Consumer prices in the euro region rose an annual 0.3 percent in September, following a reading of 0.4 percent in August, the European Union’s statistics office in Luxembourg said today. That’s less than a quarter of the ECB’s target and a five-year low.
The euro “is looking remarkably sickly,” said Jeremy Stretch, head of foreign-exchange strategy at Canadian Imperial Bank of Commerce in London. “The lack of price pressure in the euro zone just keeps the pressure firmly on the ECB. It is a fairly compelling picture, which shows the path of least resistance continues to be toward a lower euro.”
While CIBC’s year-end euro forecast is $1.26, “we often find that euro-dollar goes higher into year-end so that does not rule out a test toward $1.2450 first,” Stretch said.
The Bloomberg Dollar Spot Index increased 0.2 percent to 1,071.04, the highest on a closing basis since June 2010. It has gained 6.8 percent this quarter, the most since the three months ended September 2008.
“The dollar appreciation is broad-based,” said Charles St-Arnaud, London-based senior economist at Nomura Securities International Inc. “Our recommendation is to be long dollar.” Long positions are bets a currency will strengthen.
The U.S. currency has rallied as the Fed has been on track to conclude next month a bond-buying program designed to keep long-term borrowing costs low and spur economic growth. There’s a 79 percent chance the U.S. central bank will raise interest rates for the first time since 2006 in September 2015, federal-fund futures trading showed.
The Bank of Japan, which meets next week, is buying 60 trillion ($548 billion) to 70 trillion yen a year of bonds to stave off deflation. Policy makers’ goal is to increase inflation to an annual 2 percent.
The dollar pared gains after the Conference Board’s consumer-confidence (CONCCONF) index and a gauge of Chicago-area manufacturing declined more than forecast this month. Confidence fell to 86, from 93.4 in August, versus a Bloomberg survey forecast of 92.5. The business barometer of the Institute for Supply Management-Chicago Inc. decreased to 60.5, from 64.3. The forecast was 60.5. A reading greater than 50 signals expansion.

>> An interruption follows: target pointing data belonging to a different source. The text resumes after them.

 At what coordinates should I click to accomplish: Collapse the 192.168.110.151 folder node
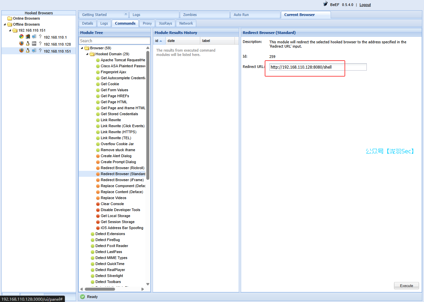pyautogui.click(x=10, y=31)
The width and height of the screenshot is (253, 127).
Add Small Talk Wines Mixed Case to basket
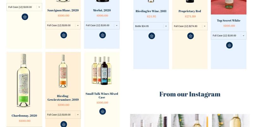pos(102,111)
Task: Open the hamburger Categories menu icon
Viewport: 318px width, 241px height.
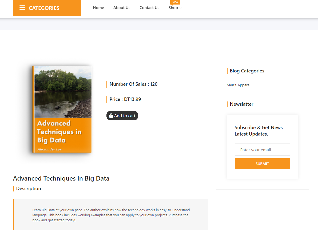Action: (22, 8)
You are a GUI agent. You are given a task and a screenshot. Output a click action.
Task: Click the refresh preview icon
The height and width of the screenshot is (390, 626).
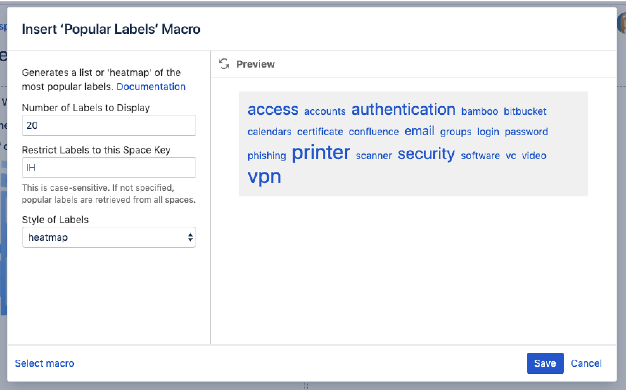[224, 64]
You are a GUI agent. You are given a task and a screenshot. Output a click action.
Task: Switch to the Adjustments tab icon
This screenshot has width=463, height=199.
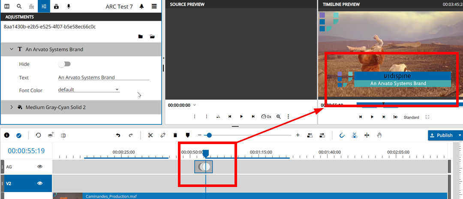(44, 6)
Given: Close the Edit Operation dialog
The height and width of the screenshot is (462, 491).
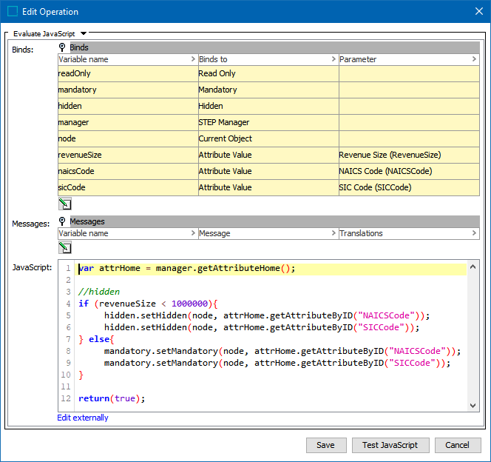Looking at the screenshot, I should tap(476, 11).
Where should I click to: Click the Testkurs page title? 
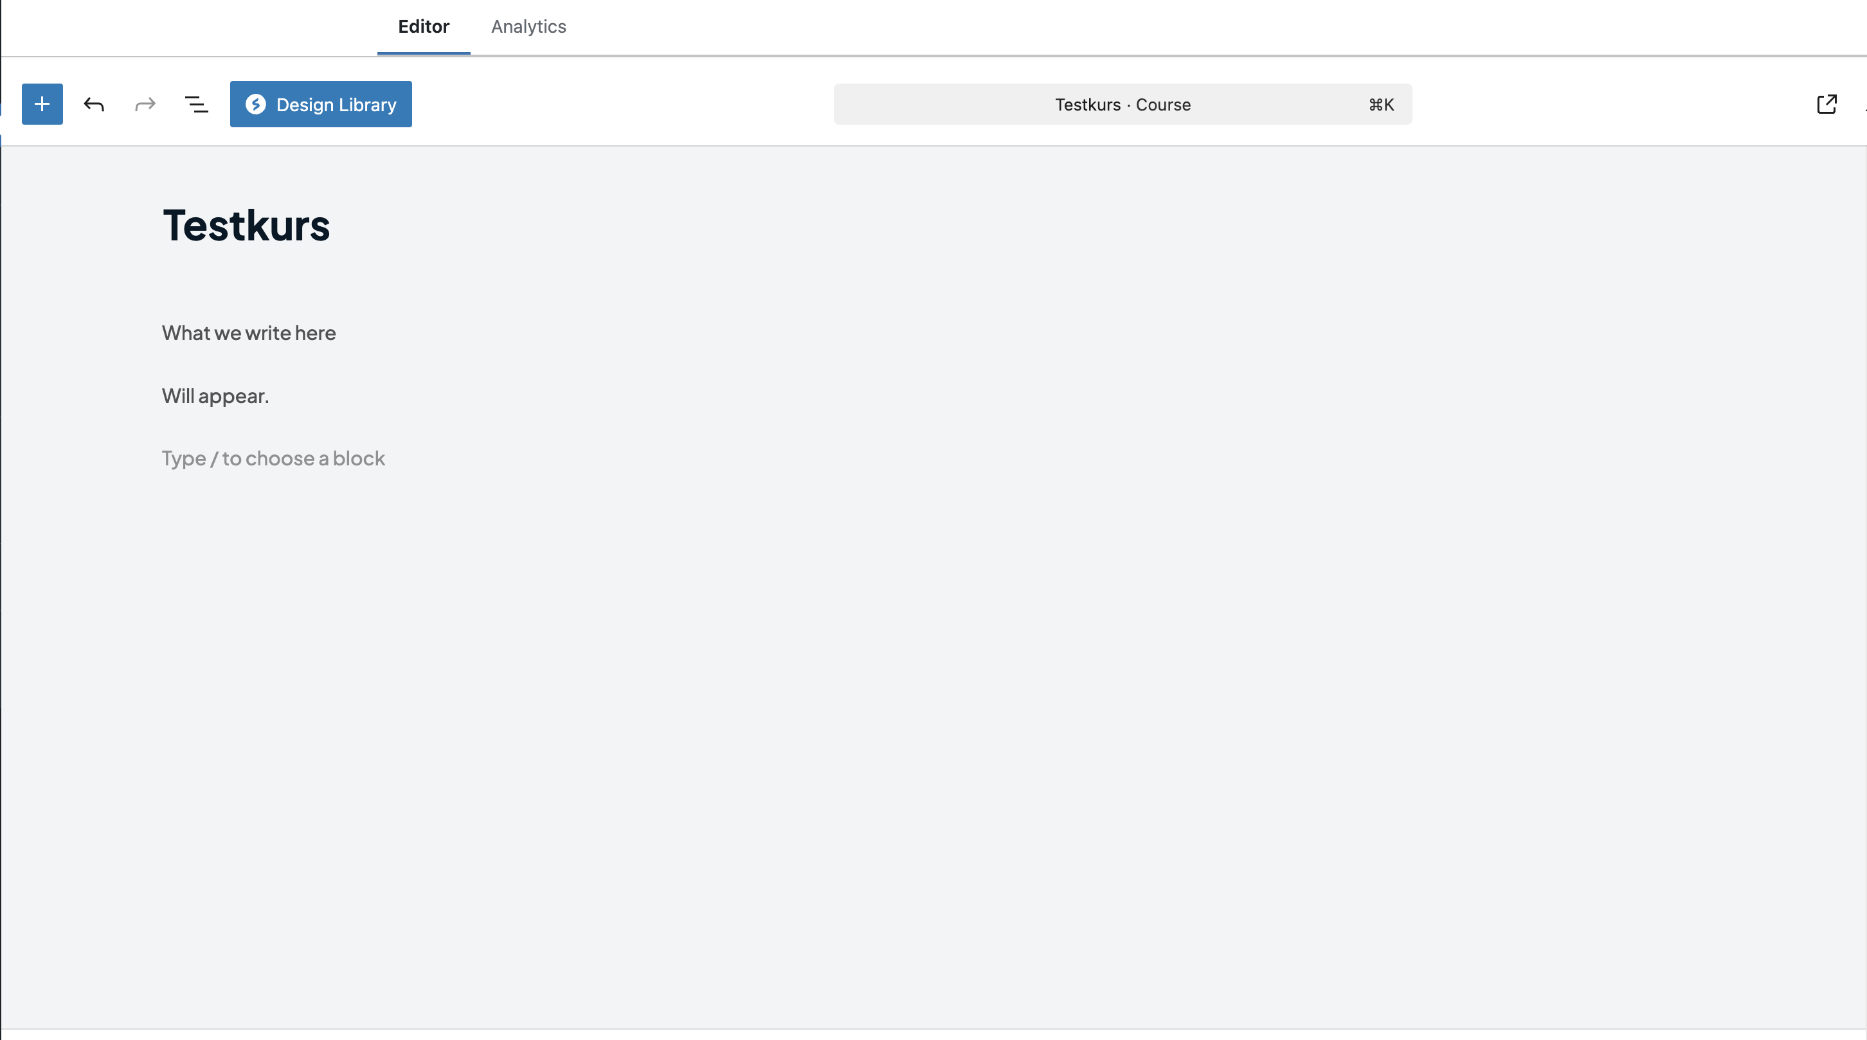246,225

The ruble sank as much as 1.1 percent to a record 39.8900 per dollar before trading at 39.6015, down 0.4 percent. Russia’s central bank is weighing the introduction of temporary capital controls if net outflows rise significantly, according to two officials with direct knowledge of the discussions. They asked not to be identified because no decision has been made.
The central bank said in a statement on its website it isn’t discussing any limitations on cross-border capital flows.
The Hong Kong dollar traded at almost a two-year low as pro-democracy protests swelled on the eve of a two-day holiday that may bring more people to rallies as organizers pressed demands for free elections.
The currency, which is pegged to the U.S. dollar, was little changed at 7.7646 per greenback. It reached 7.7700 yesterday, the weakest level since May 2012.
The Canadian dollar depreciated as much as 0.5 percent to C$1.1220, the weakest since March 24, before trading at C$1.1206, down 0.4 percent. Statistics Canada reported gross domestic product was little changed in July from a month earlier, versus a forecast of 0.3 percent growth by economists in a Bloomberg survey.
The loonie, as the Canadian dollar is called for the image of the aquatic bird on the C$1 coin, gained 1.9 percent in the past three months in a basket of 10 developed-nation currencies tracked by Bloomberg Correlation-Weighted Indexes. The dollar rallied 7.3 percent, the best performance, while the euro fell 2 percent and the yen lost 1.7 percent.